Seine Goldfahrt in London wurde erst möglich, weil der Kasache noch einmal den Rücktritt vom Rücktritt erklärt hatte. Bei der Tour de France 2011 hatte er sich bei einem schlimmen Sturz den Oberschenkel gebrochen, wollte Schluss machen - und kam doch wieder. Unter den Applaus bei der Siegerehrung mischten sich Buhrufe. Die weit verbreitete Meinung über Winokurows Erfolg: Er schadet gewaltig.

"Das ist ein schwarzer Tag für den Radsport", sagte der Nürnberger Pharmakologe Fritz Sörgel: "Ich denke, man hätte sich eher einen Sieger wie Cancellara oder einen Engländer gewünscht. Stattdessen gewinnt jemand mit dieser Vorgeschichte und in diesem Alter - was an sich ja schon verwunderlich ist." Gewohnt drastisch äußerte sich der Heidelberger Molekularbiologe und Dopingfahnder Werner Franke. "Das passt! Ausgerechnet der Serientäter Winokurow: Das ist nur ein weiterer Tiefschlag für den Radsport." Auch Greipel äußerte sich: "Ich hätte lieber einen anderen Sieger gesehen."

Pat McQuaid, Präsident des Weltverbandes UCI, verfolgte den Triumph des Kasachen dagegen vorbehaltlos. Winokurow habe ein gutes Rennen bestritten und sei "ein verdienter Olympiasieger", sagte der Ire. Auf die Frage, ob dieser Olympiasieg dem Radsport geschadet habe, sagte McQuaid: "Nein, nein. Hätte David Millar das Rennen gewonnen, hätten Sie mir dieselbe Frage gestellt." Millar war 2004 die Einnahme von Epo nachgewiesen worden.

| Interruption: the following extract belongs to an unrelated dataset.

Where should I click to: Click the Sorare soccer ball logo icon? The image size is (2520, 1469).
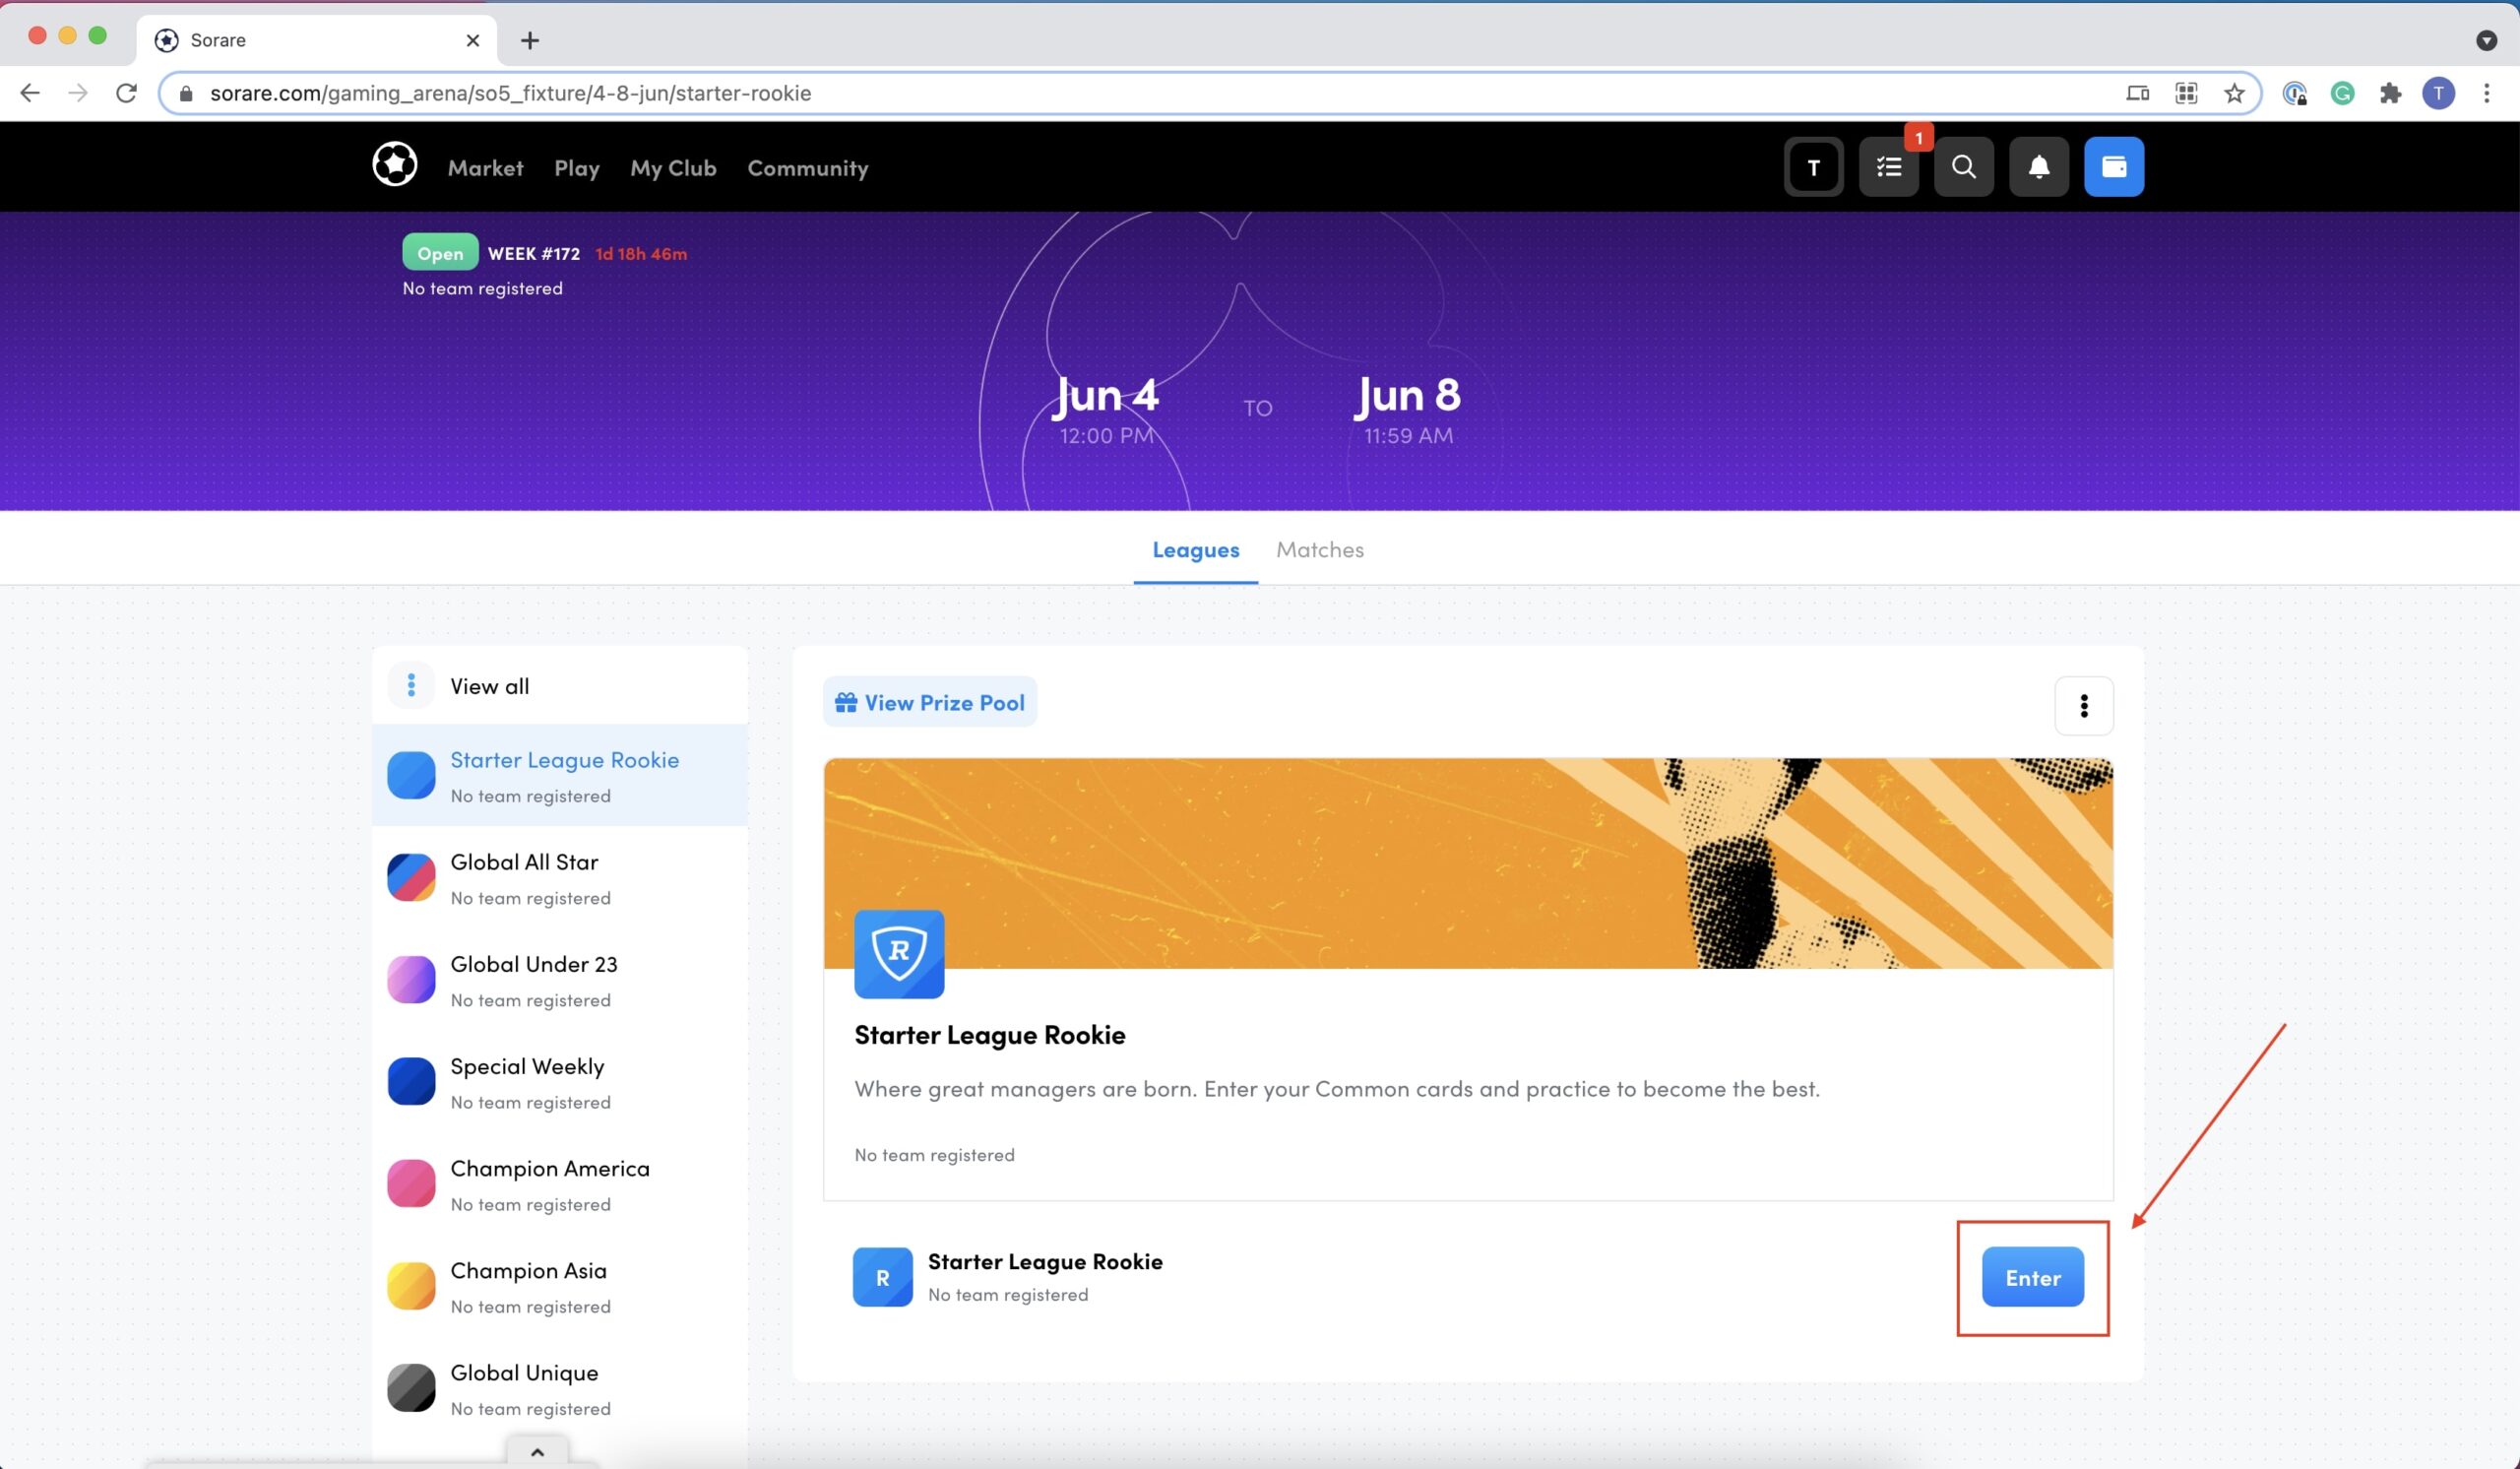(393, 166)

Winokurow ließ sich derweil für seinen Erfolg feiern - und sprach mit viel Pathos in der Stimme und Tränen in den Augen über seinen Sieg, der definitiv der letzte seiner Laufbahn ist. Nach dem Zeitfahren am Mittwoch wird Winokurow endgültig einen Schlussstrich ziehen. "Ein Traum ist wahr geworden. Jetzt kann ich dem Ende entgegensehen." Sein Schatten jedoch wird bleiben - und Winokurow eine Symbolfigur für die dunkelsten Kapitel dieses Sports.